> Compito scritto:
Riporta tutte le righe seguenti sostituendo ogni occorrenza di "élément" con "article" e lasciando invariato tutto il resto.
━━━━━━━━
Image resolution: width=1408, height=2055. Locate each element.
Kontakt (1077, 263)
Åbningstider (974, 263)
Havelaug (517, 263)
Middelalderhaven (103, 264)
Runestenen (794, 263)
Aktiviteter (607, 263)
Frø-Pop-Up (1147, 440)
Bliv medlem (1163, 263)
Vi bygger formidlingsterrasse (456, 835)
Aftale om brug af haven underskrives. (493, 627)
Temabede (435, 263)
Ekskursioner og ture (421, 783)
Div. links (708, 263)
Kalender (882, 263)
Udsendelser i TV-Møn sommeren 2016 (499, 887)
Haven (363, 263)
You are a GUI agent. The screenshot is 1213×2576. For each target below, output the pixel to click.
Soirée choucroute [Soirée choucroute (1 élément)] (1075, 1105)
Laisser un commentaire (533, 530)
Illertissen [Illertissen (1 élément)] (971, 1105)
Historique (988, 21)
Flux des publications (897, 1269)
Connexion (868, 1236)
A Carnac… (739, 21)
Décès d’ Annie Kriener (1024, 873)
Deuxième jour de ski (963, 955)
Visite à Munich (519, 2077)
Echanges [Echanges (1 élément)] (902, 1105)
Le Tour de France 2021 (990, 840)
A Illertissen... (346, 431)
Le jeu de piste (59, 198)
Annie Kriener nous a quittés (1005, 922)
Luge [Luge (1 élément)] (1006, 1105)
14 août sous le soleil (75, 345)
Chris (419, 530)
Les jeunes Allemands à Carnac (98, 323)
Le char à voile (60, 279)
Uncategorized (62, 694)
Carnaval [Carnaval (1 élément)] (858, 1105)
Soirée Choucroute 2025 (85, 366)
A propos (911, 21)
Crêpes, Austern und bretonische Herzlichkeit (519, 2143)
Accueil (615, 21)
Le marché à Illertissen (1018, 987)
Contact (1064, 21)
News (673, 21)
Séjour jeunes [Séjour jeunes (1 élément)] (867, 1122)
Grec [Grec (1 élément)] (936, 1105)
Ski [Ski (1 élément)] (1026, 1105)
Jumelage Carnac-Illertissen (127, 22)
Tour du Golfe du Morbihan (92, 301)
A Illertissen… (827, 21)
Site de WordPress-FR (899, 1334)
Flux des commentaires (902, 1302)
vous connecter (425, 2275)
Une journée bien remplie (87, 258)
━━━━━━━━
> Risposta scritta:
Image resolution: width=1408, height=2055. Locate each element.
Kontakt (1077, 263)
Åbningstider (974, 263)
Havelaug (517, 263)
Middelalderhaven (103, 264)
Runestenen (794, 263)
Aktiviteter (607, 263)
Frø-Pop-Up (1147, 440)
Bliv medlem (1163, 263)
Vi bygger formidlingsterrasse (456, 835)
Aftale om brug af haven underskrives. (493, 627)
Temabede (435, 263)
Ekskursioner og ture (421, 783)
Div. links (708, 263)
Kalender (882, 263)
Udsendelser i TV-Møn sommeren 2016 (499, 887)
Haven (363, 263)
You are a GUI agent. The screenshot is 1213×2576. For each target below, output the pixel to click.
Soirée choucroute [Soirée choucroute (1 article)] (1075, 1105)
Laisser un commentaire (533, 530)
Illertissen [Illertissen (1 article)] (971, 1105)
Historique (988, 21)
Flux des publications (897, 1269)
Connexion (868, 1236)
A Carnac… (739, 21)
Décès d’ Annie Kriener (1024, 873)
Deuxième jour de ski (963, 955)
Visite à Munich (519, 2077)
Echanges [Echanges (1 article)] (902, 1105)
Le Tour de France 2021 (990, 840)
A Illertissen... (346, 431)
Le jeu de piste (59, 198)
Annie Kriener nous a quittés (1005, 922)
Luge [Luge (1 article)] (1006, 1105)
14 août sous le soleil (75, 345)
Chris (419, 530)
Les jeunes Allemands à Carnac (98, 323)
Le char à voile (60, 279)
Uncategorized (62, 694)
Carnaval [Carnaval (1 article)] (858, 1105)
Soirée Choucroute 2025 (85, 366)
A propos (911, 21)
Crêpes, Austern und bretonische Herzlichkeit (519, 2143)
Accueil (615, 21)
Le marché à Illertissen (1018, 987)
Contact (1064, 21)
News (673, 21)
Séjour jeunes [Séjour jeunes (1 article)] (867, 1122)
Grec [Grec (1 article)] (936, 1105)
Ski [Ski (1 article)] (1026, 1105)
Jumelage Carnac-Illertissen (127, 22)
Tour du Golfe du Morbihan (92, 301)
A Illertissen… (827, 21)
Site de WordPress-FR (899, 1334)
Flux des commentaires (902, 1302)
vous connecter (425, 2275)
Une journée bien remplie (87, 258)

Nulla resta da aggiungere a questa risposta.